Adjusting the fork’s compression and rebound is easy; and the WP rear shock, with adjustable preload, compression and rebound, operates directly on the swingarm and does a remarkable job on all surfaces you are likely to see aboard that offbeat bike.
The powerful rear disc (240mm) remains easy to modulate at all times, helping to slow down and change direction easily, on dirt or pavement, especially if you enjoy diving sideways into corners. As you would expect at the front, large diameter twin discs (305mm) and ultra-effective Brembo calipers (four pistons) easily provide all the braking power you need. So much so that a little caution is indicated until you get used to the front brakes, as a single-finger pull is enough to make you feel like your tether just ran out.
|The small windscreen protects you surprisingly well at high speeds. (Photo: Philippe Champoux/Moto123.com)

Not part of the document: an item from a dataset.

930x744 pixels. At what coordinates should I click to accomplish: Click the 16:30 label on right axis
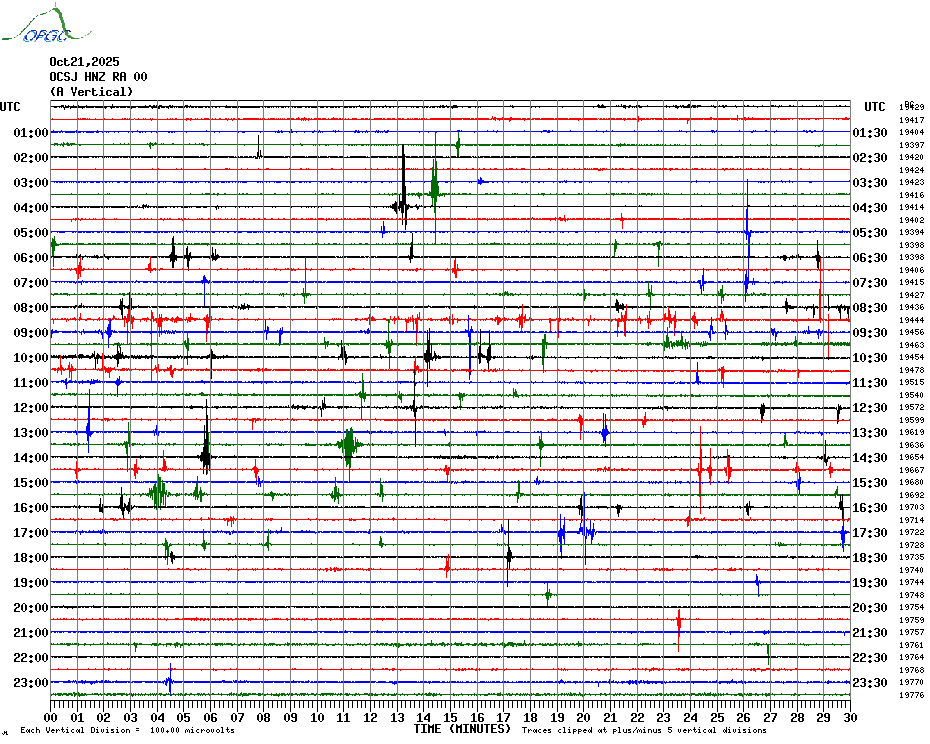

The wide, tapered handlebar completes the package and helps pass on the riders commands easily, almost instinctively. The tapered shape near the grips also dampens some of the larger hits as well as some of the high frequency vibrations from the engine. When cornering on pavement, the stock tires deliver sportbike-caliber handling. Crank it up a notch and you will leave most wannabe quick riders in your dust. As an added bonus, the SMT also fares exceptionally well on dirt or gravel; although I would stay away from trails.

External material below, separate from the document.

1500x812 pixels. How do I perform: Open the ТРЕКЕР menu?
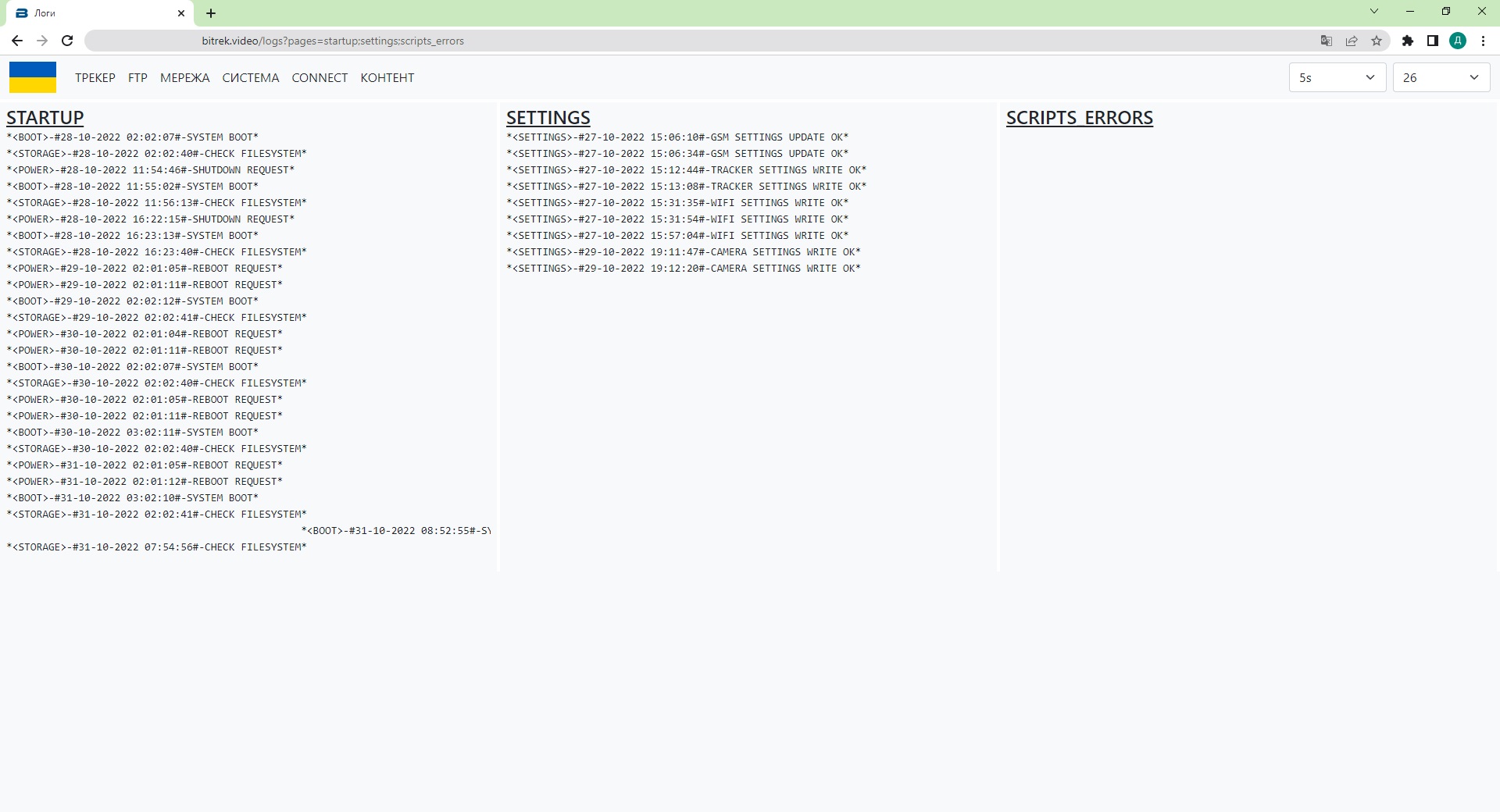(95, 77)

The small windscreen protects you surprisingly well at high speeds, while the two storage compartments can hold little more than a raincoat, spare gloves and a snack. In typical KTM fashion, the super-firm rounded saddle turned into a torture device for my tender parts after a few hours, given the pressure from my ample build. Definitely need to toughen up at that level!
Which brings me to the issue I raised in the title: a Supermotard is an evolution of the motocrosser, with smaller diameter, wider sportbike wheels and upgraded brakes, designed to ride fast on a mix of tarmac and hard dirt. The KTM 990 SMT, on the other hand, finds itself far from that original concept, a longer, heavier and more powerful bike that traditional Supermoto machines – and I cannot see it at home on the original Supermoto mixed tarmac and dirt surface.
So, what purpose does the SMT serve? Well, it’s about having fun and unleashing your inner demon on a seductive, nicely turned out motorcycle that does it all — and does it well. Be careful though, as it can take away your permit faster than you can say "damn radar!"